How do you guys get traffic from facebook. Do you buy publicity on Facebook? I set up a page (or what ever it is called) and got nothing from it.


----------



## Badgerdisco (Jan 30, 2013)

It's quite tough to get people to like your page, but, I think a lot of traffic to my site is coming from facebook. I certainly would never beg people to like the page!

The best way is to provide interesting content - if you take a look at mine https://www.facebook.com/darkteeee
I posted a photo of our flier next to a speeding ticket and it was shared and liked by a lot of people. It also got a lot of 'likes' for my page. I also got a local band to wear our t-shirts, this was then seen by their fans too.
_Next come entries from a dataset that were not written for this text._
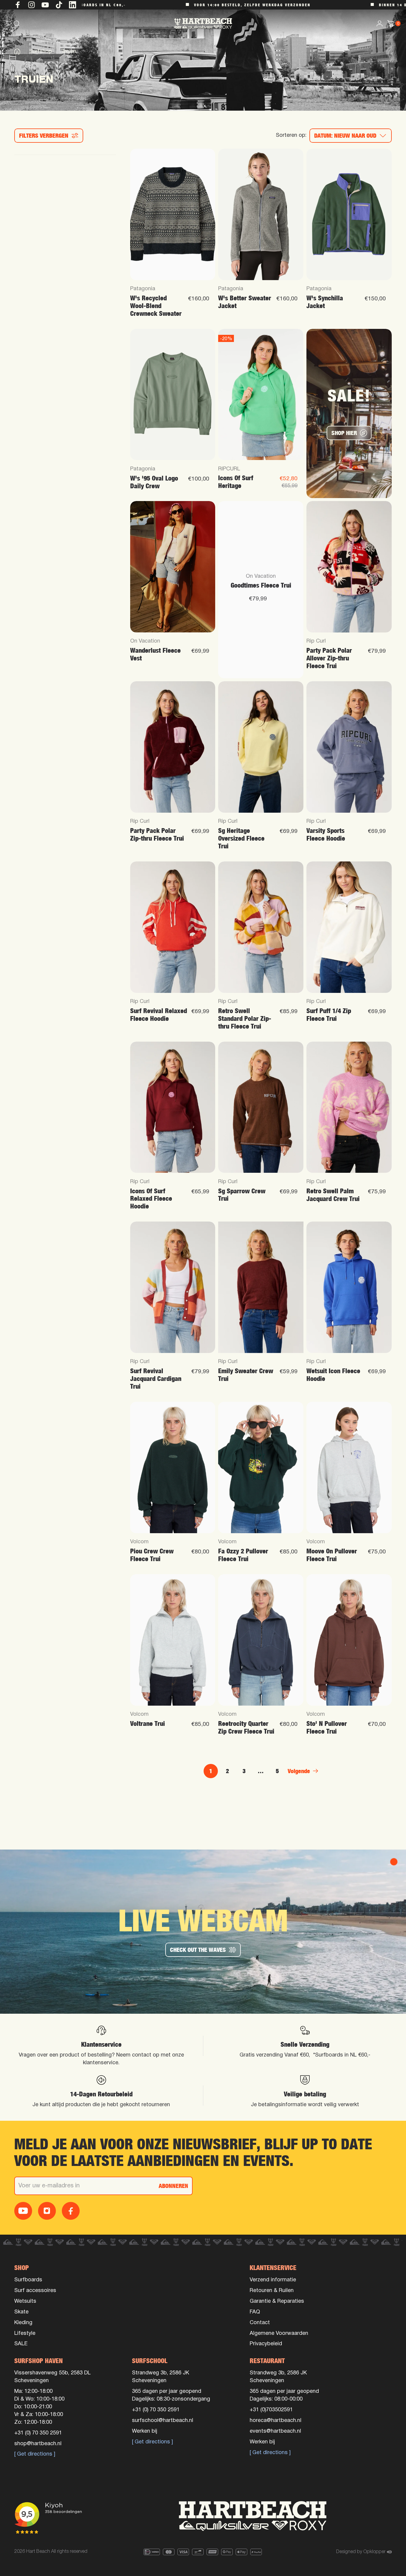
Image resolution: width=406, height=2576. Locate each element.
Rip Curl (316, 641)
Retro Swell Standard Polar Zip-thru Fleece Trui (244, 1018)
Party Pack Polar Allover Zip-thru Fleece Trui (329, 658)
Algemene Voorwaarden (279, 2333)
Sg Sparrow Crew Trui (241, 1195)
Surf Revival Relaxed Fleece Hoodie (158, 1014)
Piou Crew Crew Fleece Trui (152, 1555)
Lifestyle (24, 2333)
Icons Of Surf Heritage (235, 481)
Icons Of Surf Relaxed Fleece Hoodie (151, 1198)
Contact (260, 2322)
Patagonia (142, 288)
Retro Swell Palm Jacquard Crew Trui (333, 1195)
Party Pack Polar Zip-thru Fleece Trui (157, 834)
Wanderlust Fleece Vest (155, 654)
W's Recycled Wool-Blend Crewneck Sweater (156, 305)
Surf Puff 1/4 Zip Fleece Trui (328, 1014)
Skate (21, 2312)
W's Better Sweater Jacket (244, 302)
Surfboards (28, 2280)
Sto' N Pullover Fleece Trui (326, 1727)
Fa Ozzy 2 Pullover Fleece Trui (243, 1555)
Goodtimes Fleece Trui (261, 585)
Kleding (23, 2322)
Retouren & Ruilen (272, 2290)
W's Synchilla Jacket (324, 302)
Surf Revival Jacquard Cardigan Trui (155, 1378)
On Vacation (145, 641)
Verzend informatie (273, 2280)
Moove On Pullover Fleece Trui (331, 1555)
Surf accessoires (35, 2290)
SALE (21, 2343)
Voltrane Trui (147, 1723)
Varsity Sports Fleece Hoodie (325, 834)
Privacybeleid (266, 2343)
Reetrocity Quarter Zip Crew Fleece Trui (246, 1727)
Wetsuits (25, 2301)
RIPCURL (229, 469)
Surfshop (40, 51)
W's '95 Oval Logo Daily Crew (154, 482)
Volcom (139, 1541)
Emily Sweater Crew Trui (245, 1374)
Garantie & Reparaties (277, 2301)
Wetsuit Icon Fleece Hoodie (333, 1374)
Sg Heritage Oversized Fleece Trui (241, 838)
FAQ (255, 2312)
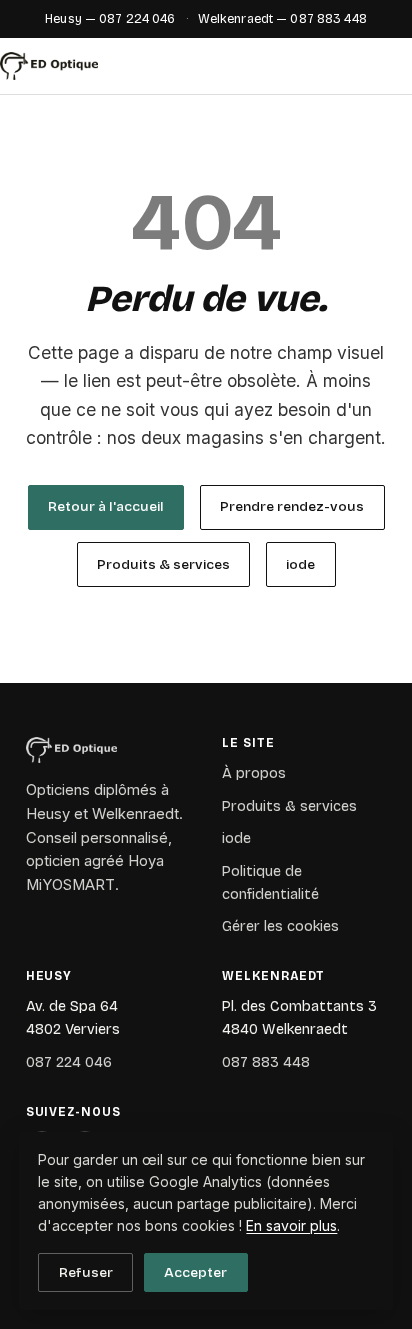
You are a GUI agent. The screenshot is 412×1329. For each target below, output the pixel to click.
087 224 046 (69, 1062)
Make sure your website address is in your 'about' description so that people can click through to your site from facebook. You might also (I should have done this) put a link to your site on the comment of the interesting image/video you upload.
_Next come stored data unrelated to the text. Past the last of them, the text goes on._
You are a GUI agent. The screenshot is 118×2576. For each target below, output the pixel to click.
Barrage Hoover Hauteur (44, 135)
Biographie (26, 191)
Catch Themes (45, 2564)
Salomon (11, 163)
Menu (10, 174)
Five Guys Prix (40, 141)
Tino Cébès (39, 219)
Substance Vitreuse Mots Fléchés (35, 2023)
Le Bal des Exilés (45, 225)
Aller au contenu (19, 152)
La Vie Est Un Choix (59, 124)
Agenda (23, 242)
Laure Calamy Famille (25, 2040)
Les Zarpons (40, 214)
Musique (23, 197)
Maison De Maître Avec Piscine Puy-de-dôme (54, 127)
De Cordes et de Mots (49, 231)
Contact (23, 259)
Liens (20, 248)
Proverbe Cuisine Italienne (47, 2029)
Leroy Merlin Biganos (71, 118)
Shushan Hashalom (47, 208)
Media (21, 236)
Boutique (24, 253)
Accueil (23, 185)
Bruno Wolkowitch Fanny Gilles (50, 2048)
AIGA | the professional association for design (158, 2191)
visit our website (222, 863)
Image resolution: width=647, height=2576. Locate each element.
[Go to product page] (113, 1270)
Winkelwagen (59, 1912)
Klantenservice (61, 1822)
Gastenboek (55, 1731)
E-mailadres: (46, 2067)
Facebook is all about content - we're working on videos at the moment. The more entertainment you can provide, the more people will engage and hopefully visit your website.


----------



## kingwoo (Mar 22, 2013)

elbgal said:


> Hey guys, just wanting to know what are some ways to market a t shirt company, other then tv commercials and other extremely expensive ways.
> 
> i am looking for effective and relatively cheap way. are there any ?
> 
> Much appreciated !


I strongly recommend you to market your company by building your own website, do some search optimization. And also you can make some CPC ads via google or bing. Hope my opinion can help you.


----------